---------- Цитируемый текст ----------
Метро 2034
«Метро́ 2034» — постапокалиптический роман Дмитрия Глуховского 2009 года.
Цитаты
править- По инструкции ворота должны были окончательно запереться не позже чем через шесть минут после подачи тревожного сигнала, невзирая на то, сколько людей оставалось по другую сторону жизни. В тех, кто пытался препятствовать закрытию, рекомендовалось стрелять.
Сможет ли сержантик, охранявший станцию от бездомных и пьяных, выстрелить в живот мужчине, который пытается задержать огромную железную махину, чтобы успела добежать его сломавшая каблук жена? Сумеет ли нахрапистая турникетная тётка в форменном кепи, весь свой тридцатилетний стаж в метро совершенствовавшаяся в двух искусствах — не пускать и свистеть, — не пропустить задыхающегося старика с жалобной орденской планкой? Инструкция отводила всего шесть минут на то, чтобы превратиться из человека — в механизм. Или в чудовище.
- Николай Иванович вступил в кабину поезда его будущим капитаном, счастливо женатым и находящимся в самом начале туннеля, уходящего в дивную, сияющую перспективу. За следующие полчаса он постарел сразу на двадцать лет. На конечную Николай приехал раздавленным, нищим бобылем. Может, поэтому каждый раз, когда он видел перед собой чудом сохранившийся поезд, его одолевало желание занять законное место машиниста, по-хозяйски огладить приборную панель, посмотреть на паутину тюбингов сквозь лобовое стекло. Вообразить, что состав еще можно привести в годность.
Что можно дать задний ход.
- Легкомысленная радужная схема метро, висящая в вагонах, была призвана убеждать любопытных, что перед ними — исключительно гражданский объект. Но на самом деле ее весело раскрашенные линии были обвиты невидимыми линиями секретных туннелей, на которых тяжелыми гроздьями висели военные и правительственные бункеры, а перегоны соединялись с клубком катакомб, вырытых под городом еще язычниками.
- Когда просишь чуда, надо быть готовым в него поверить. Иначе проглядишь.
- — Когда видишь смерть, о многом задумываешься, — обронил Гомер.
— Ты не имеешь права вызывать ее каждый раз, когда тебе нужно подумать, — возразила она.
- Страх и ужас — совсем не одно и то же. Страх подхлестывает, заставляет действовать, изобретать. Ужас парализует тело, останавливает мысли, лишает людей человеческого.
- Когда тебе всего двадцать пять, а ты командуешь сильнейшей армией в обозримой части света, трудно отделаться от ощущения, что твои приказы могут заставить хоть землю перестать вращаться. Но чтобы отнимать у людей жизнь, не надо большого могущества. А вот дарить ее умершим не дано никому.
---------- Перечень строк ----------
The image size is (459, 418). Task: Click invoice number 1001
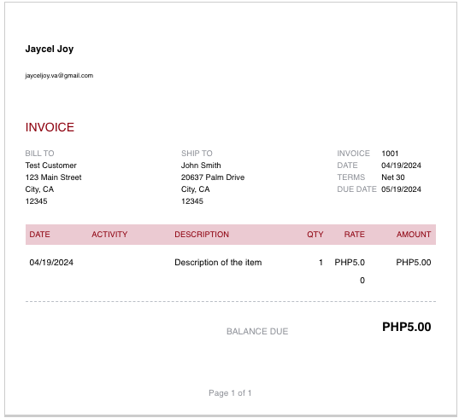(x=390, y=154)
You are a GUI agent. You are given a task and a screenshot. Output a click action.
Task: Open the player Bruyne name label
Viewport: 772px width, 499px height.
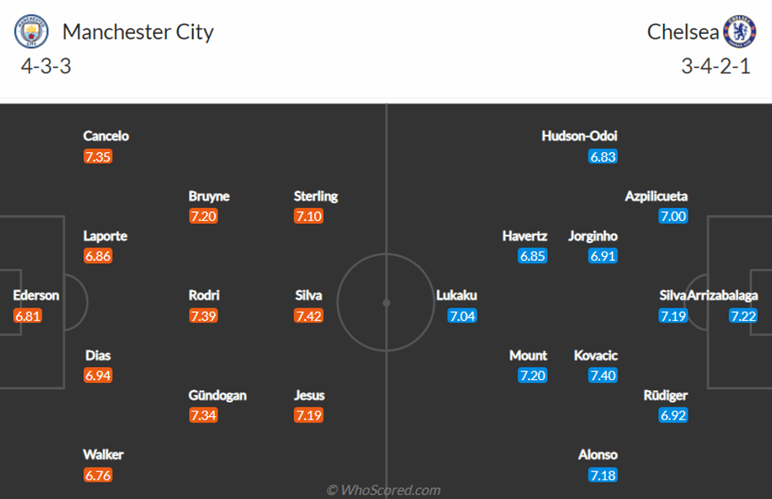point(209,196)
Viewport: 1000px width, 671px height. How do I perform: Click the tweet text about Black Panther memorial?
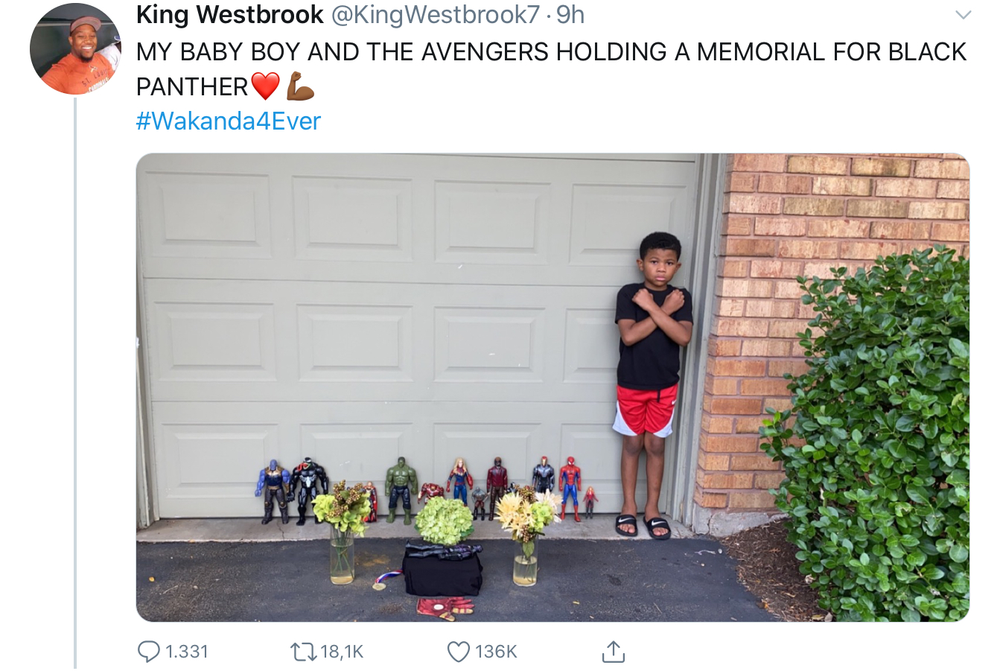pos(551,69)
----------
### Короткая задача A
Объясните по цитатам из романа «Метро 2034», для чего в вагонах висела легкомысленная радужная схема метро.
### Короткая задача B
Продолжите цитаты из романа «Метро 2034» сразу после последнего приведённого в них предложения.

### Результат упражнения A
Схема должна была убеждать любопытных, что перед ними исключительно гражданский объект. На самом деле её линии были обвиты невидимыми секретными туннелями с военными и правительственными бункерами.

### Результат упражнения B
- — У тебя же руки по локоть в крови будут. Не страшно?
— Кровь легко смывается холодной водой, — сообщил ему бригадир.
- — Есть люди, которые никогда не видели своего отражения и поэтому всю жизнь принимают себя за кого-то другого. Изнутри часто бывает плохо видно, а подсказать некому… И пока они случайно не натолкнутся на зеркало, будут продолжать заблуждаться. И даже когда посмотрят на отражение, часто не могут поверить, что видят самих себя.
- — Есть способ отличить любовь от игры, — серьезно сказал он.
— Когда обманываешь, чтобы заполучить человека — это любовь?
— Настоящая любовь ломает всю твою жизнь, ей плевать на обстоятельства. А игру можно в них вписать…
— Мне с этим проще, — Саша глядела на него исподлобья. — У меня и не было никакой жизни.
- Так уж устроен человек: содержание школьных учебников живет в его памяти ровно до выпускных экзаменов. И забывая зазубренное, он испытывает неподдельное облегчение. Память человека подобна песку в пустыне. Цифры, даты и имена второстепенных государственных деятелей остаются в ней не дольше, чем запись сделанная деревянной палкой на бархане. Заносит без следа. Чудесным образом сохраняется только то, что способно завладеть людской фантазией, заставить сердце биться чаще, побуждая додумывать, переживать.
- Земля, прежде казавшаяся изученной и тесной, вновь стала тем безбрежным океаном хаоса и забвения, каким она была в древности.
Крошечные островки цивилизации один за другим уходили в его пучину: лишенный нефти и электричества, человек стремительно дичал.
Наступала эпоха безвременья.
- Миллиарды жизней оборвались одновременно. Миллиарды мыслей остались невысказанными, мечтаний — невоплощёнными, миллиарды обид — непрощёнными.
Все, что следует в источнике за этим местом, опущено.